# EXCERPTED PASSAGE
>>>

Now M needs to be chosen large enough such that \(p_{\mathbf {z}^*} \le 1\). Note that the last inequality can only be used to estimate M, and not to define the probability. It suffices that \(M = \exp \left( 1/(2 \alpha ^2)\right) \)’, where \(\alpha > 0\) is such that \(\sigma \ge \alpha \Vert \mathbf {S} \mathbf {c} \Vert \). We can use the upper bound \(\Vert \mathbf {S} \mathbf {c} \Vert ^2 \le N_\kappa (\mathbf {S})\) as in Definition 2.3 to put \(M=\exp (N_\kappa (\mathbf {S})/2\sigma ^2)\); here \(\kappa \) denotes the sparsity of \(\mathbf {c}\) in Algorithm 2.1. This is the same constant as in BLISS.

3.4 BLISS Security Reduction

The security proof as given in [11] works for the rounded Gaussian distribution with very little tweaking. This is due to the changes made in the proofs in Sect. 3.2 and Appendix A. All statements follow through when replacing the discrete Gaussian distribution with the rounded Gaussian distribution. We do not need to adjust the proofs for [11, Lemmas 3.3 and 3.5]. The proof for [11, Lemma 3.4] uses \(\sigma \ge 3/\sqrt{2\pi }\) which comes from [16, Lemma 4.4]. Our corresponding result is Lemma A.2 which requires \(\sigma \ge \sqrt{2/\pi }\). Next to that, we need to adjust the definitions of \(f(\mathbf {z})\) and \(g_{\mathbf {Sc}}(\mathbf {z})\) as above, such that these match the rounded Gaussian distribution.

4 Practical Instantiation

In this section we discuss how we can implement a sampler for the rounded Gaussian distribution. A very efficient and easy way to generate samples from the continuous Gaussian distribution is based on the Box-Muller transform. We state the algorithm and discuss an early rejection technique to prevent the computation of values which would later be rejected due to the tail cut. Finally, we analyze the output precision required for an implementation of the rounded Gaussian distribution.

4.1 Box-Muller Transform

We begin by reviewing the Box-Muller transform [6] which is used to create centered Gaussian distributed numbers with standard deviation \(\sigma = 1\) from uniform random distributed numbers. The algorithm is given as Algorithm 4.1 below.

<<<

# TO BE DONE
**A.** Can you rewrite the paragraph of the rounded Gaussian excerpt that begins "In this section we discuss" as a short list that keeps its main facts?
**B.** What are the answers to these questions on the rounded Gaussian excerpt? Mark each answer like its question.
(i) What lower bound on σ does Lemma A.2 require?
(ii) What does κ denote?
(iii) What standard deviation do the numbers created by the Box-Muller transform have?
**C.** What comes next in the rounded Gaussian excerpt? Continue it after its final sentence.

# DATA LINES
>>>

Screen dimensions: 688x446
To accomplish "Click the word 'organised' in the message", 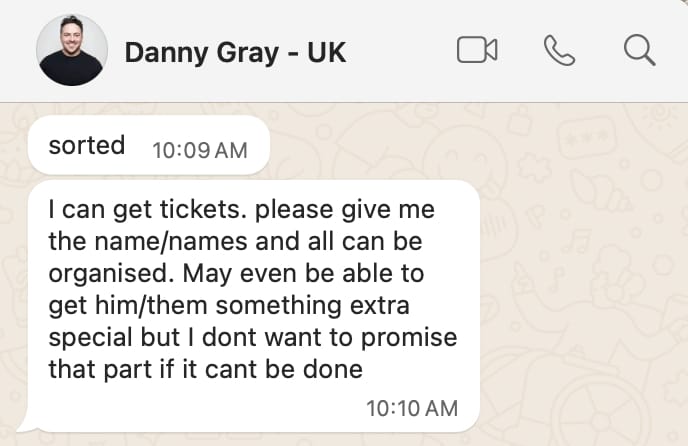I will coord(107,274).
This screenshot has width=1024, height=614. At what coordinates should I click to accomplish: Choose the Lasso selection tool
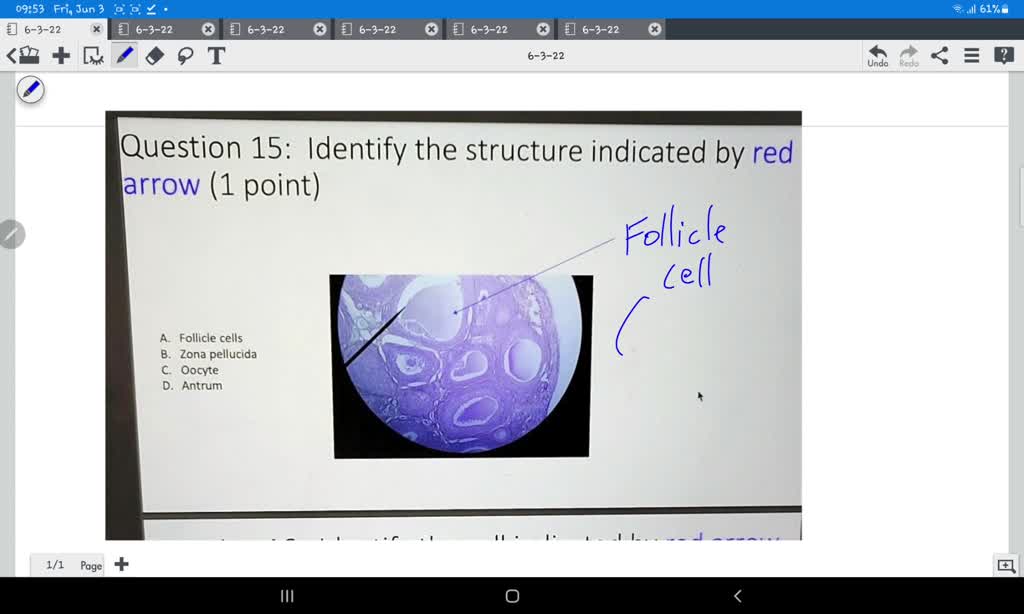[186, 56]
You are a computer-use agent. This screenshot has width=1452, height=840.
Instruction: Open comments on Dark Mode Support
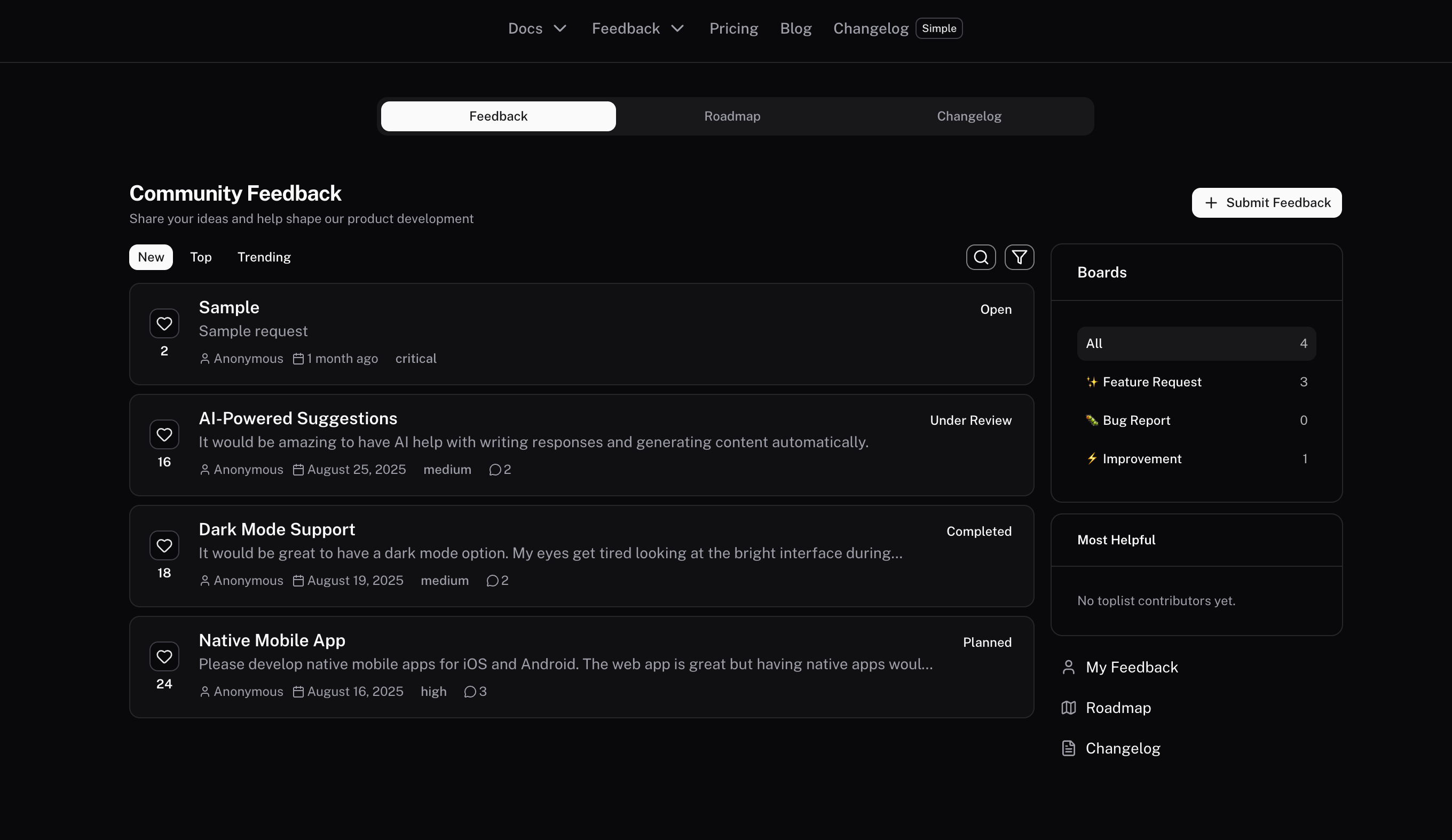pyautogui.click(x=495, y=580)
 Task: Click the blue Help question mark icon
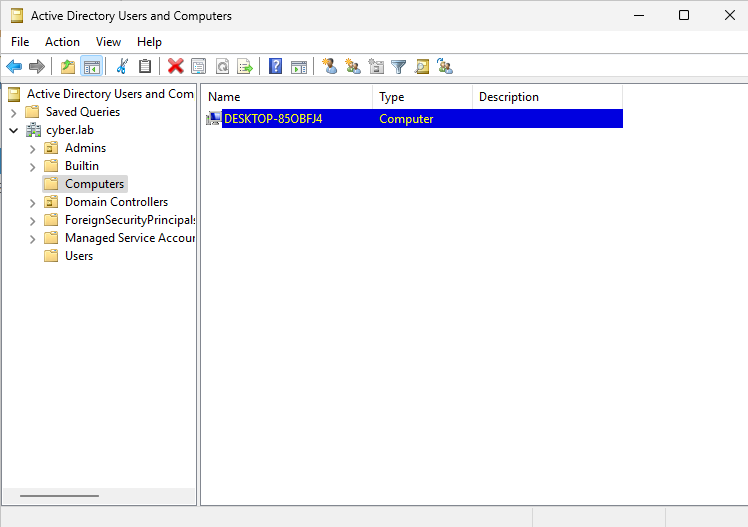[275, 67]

<<<

# RESPONSES PER TASK
**A.**
- The section covers how to implement a sampler for the rounded Gaussian distribution.
- The Box-Muller transform offers a very efficient and easy way to generate samples from the continuous Gaussian distribution.
- The algorithm is stated, along with an early rejection technique that avoids computing values that the tail cut would later reject.
- The output precision needed to implement the rounded Gaussian distribution is analyzed.

**B.**
(i) σ ≥ √(2/π)
(ii) The sparsity of c in Algorithm 2.1
(iii) σ = 1

**C.**
figure f

4.2 Sampling Rounded Gaussians

We can now use the Box-Muller transform to create an algorithm for sampling according to the rounded Gaussian distribution. For applying rounded Gaussians to the signature scheme of BLISS, we need centered rounded Gaussians with parameter \(\sigma \). This is done by scaling the output \(x_i\) for \(i = 1,2\) of the Box-Muller sampling scheme \(z'_i = x_i \cdot \sigma \) and then rounding the nearest integer \(z_i=\lfloor z'_i\rceil \).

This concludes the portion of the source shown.